O Sindicato dos Peritos Oficiais Criminais de Mato Grosso (Sindpeco-MT) entrou com uma representação contra a empresa Forens Lab por plágio em um parecer técnico sobre a velocidade do veículo que atropelou e matou o verdureiro Francisco Lúcio Maia, de 48 anos, em Cuiabá, em abril deste ano.

 

Na representação, o sindicato pede que haja o cancelamento do contrato firmado com a empresa, devolução do valor pago pelo serviço em dobro e a condenação do perito responsável pelo aprecer.

 

O documento é assinado pela empresa Forens Lab. Ao G1, o perito Thyago Jorge, representante da empresa, negou o plágio e afirmou que a metodologia usado é muito utilizada no meio e, por isso, a semelhança foi apontada.

 

O parecer foi solicitado pelo delegado Christian Cabral, da Delegacia Especializada de Delitos de Trânsito (Deletran), após a divulgação do laudo da Perícia Oficial e Identificação Técnica (Politec) apontar uma velocidade de dano de 30 km/h.

 

O novo documento, por sua vez, apontou velocidade de 95 km/h no momento do acidente.

 

Segundo o sindicato, a empresa plagiou um laudo emitido pela Politec em 2014 sobre um atropelamento registrado no município de Sapezal, a 473 km de Cuiabá.

 

Em coletiva de imprensa, os peritos usaram projeções e compararam 11 trechos do laudo deste acidente com o parecer feito pela Forens Lab.

 

"Você pode se basear, usar como bibliografia, mas a cópias são integrais, de ponto e vírgula.

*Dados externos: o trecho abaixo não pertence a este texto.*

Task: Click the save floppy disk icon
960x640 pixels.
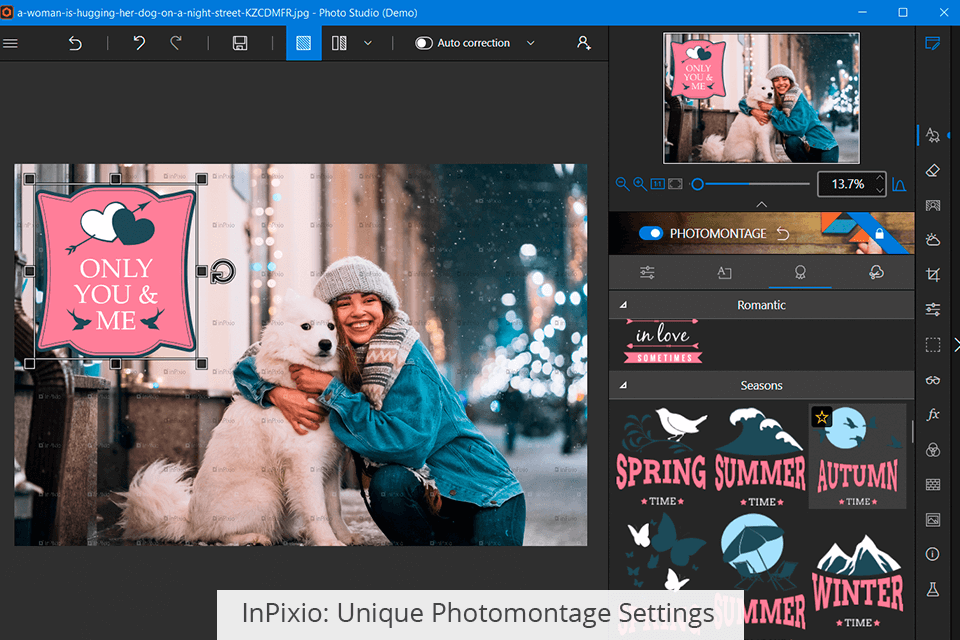Action: 240,43
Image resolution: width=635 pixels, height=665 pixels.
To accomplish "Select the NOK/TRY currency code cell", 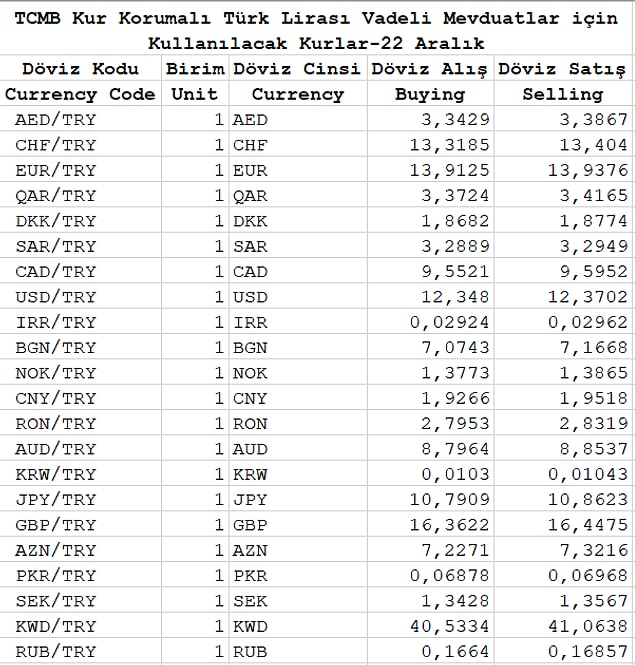I will [x=81, y=373].
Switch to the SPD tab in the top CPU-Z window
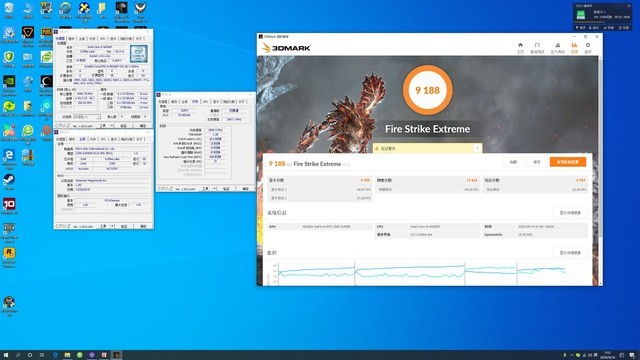 pos(102,38)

Quando você tem dois locais de crime eles nunca são iguais, é impossível. O texto ser o mesmo, as medidas, o ângulo é praticamente impossível”, afirmou o vice-presidente do Sindpeco Alisson Trindade.

 

Ainda segundo o sindicato, os dois documentos sobre o acidente em Cuiabá tratam de coisas diferentes.

 

Calúnia e difamação

O delegado Christian Cabral, da Delegacia Especializada de Delitos de Trânsito (Deletran), responsável pela investigação, registrou boletim de ocorrência contra o sindicato por calúnia e difamação.

 

No documento, o delegado afirma que o vic-presidente do sindicato imputou a ele a prática de ato criminoso e ofensivo a reputação dele.

 

O atropelamento

O acidente aconteceu no dia 14 de abril, na Avenida Miguel Sutil, em Cuiabá. O carro era conduzido pela médica Letícia Bortolini, de 37 anos.

 

Ela estava na companhia do marido, que também é médico, quando atropelou Francisco, que empurrava um carrinho de verduras e terminava de atravessar a avenida para subir no canteiro.

 

Ele não resistiu ao impacto da batia e morreu no local.

 

Letícia foi detida momentos depois em um condomínio. Ela se recusou a fazer o teste do bafômetro, entretanto, segundo a polícia, estava com sinais de embriaguez.

 

A médica, porém, foi solta dias depois sob o argumento de que ela tem um filho com 1 ano de idade e que precisa dos cuidados dela.